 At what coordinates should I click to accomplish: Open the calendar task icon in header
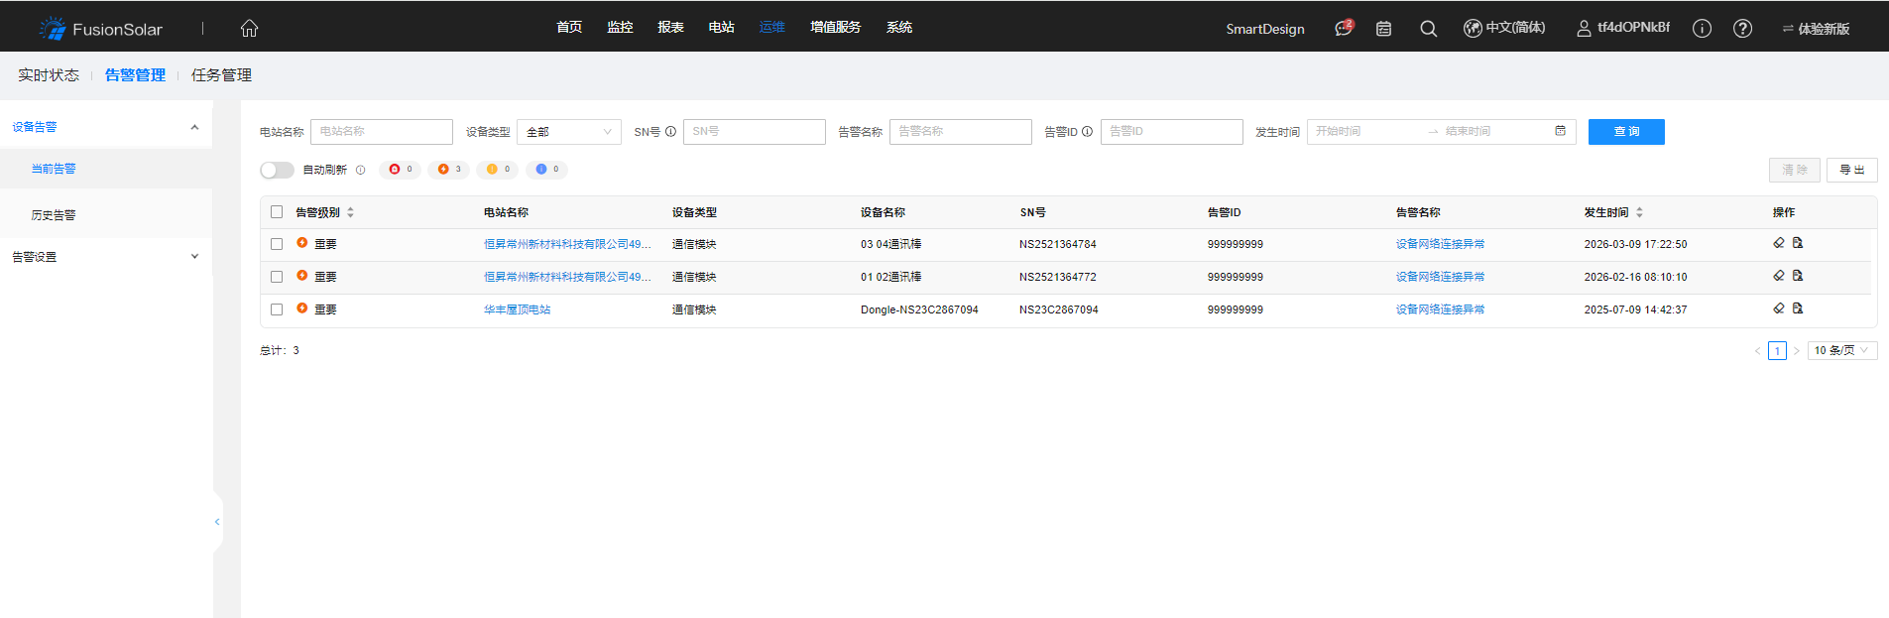click(x=1383, y=29)
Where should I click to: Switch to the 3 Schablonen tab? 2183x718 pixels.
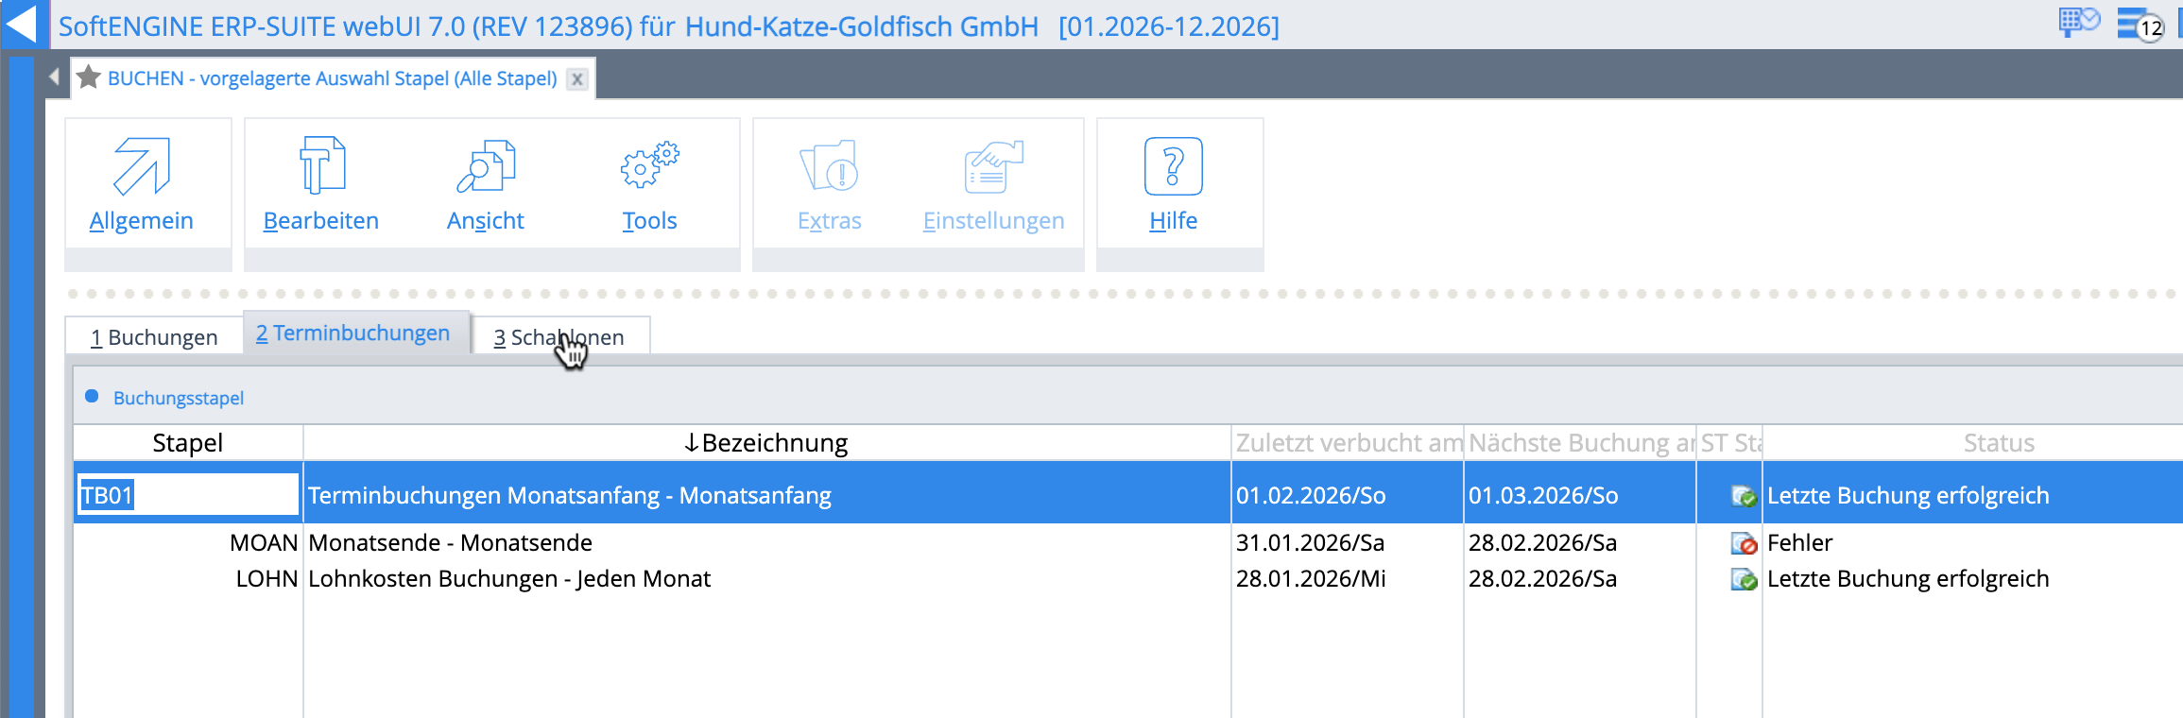[x=559, y=337]
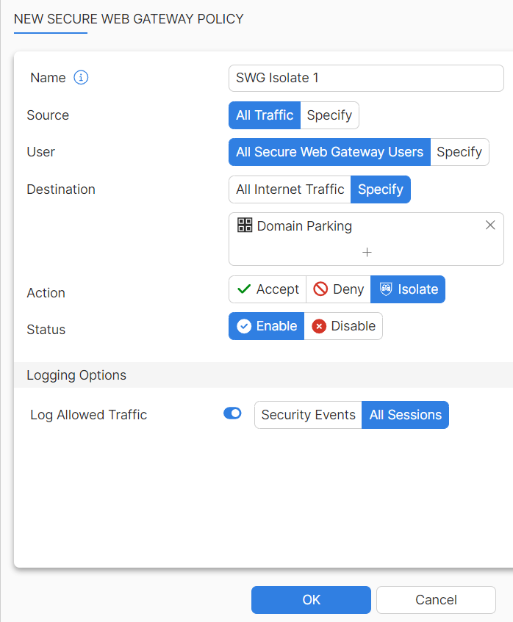The width and height of the screenshot is (513, 622).
Task: Select All Internet Traffic for Destination
Action: (x=289, y=189)
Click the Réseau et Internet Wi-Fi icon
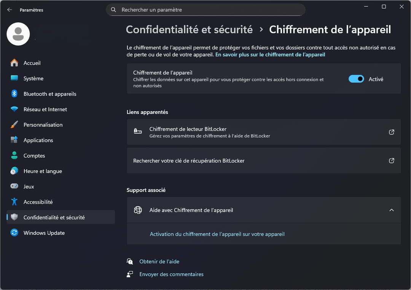 (x=14, y=109)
◆ ◆ ◆ ◆ ◆
== Goal of the exercise ==
If an entry holds a picture, leave the picture out and repeat the rest exactly.

== Solution ==
 At what coordinates should I click to accomplish: Open the calendar task icon in header
click(x=1383, y=29)
Where should I click to: Switch to the 3 Schablonen tab? 2183x718 pixels.
[x=559, y=337]
The width and height of the screenshot is (513, 622).
Task: Select All Internet Traffic for Destination
Action: (x=289, y=189)
Click the Réseau et Internet Wi-Fi icon
 (x=14, y=109)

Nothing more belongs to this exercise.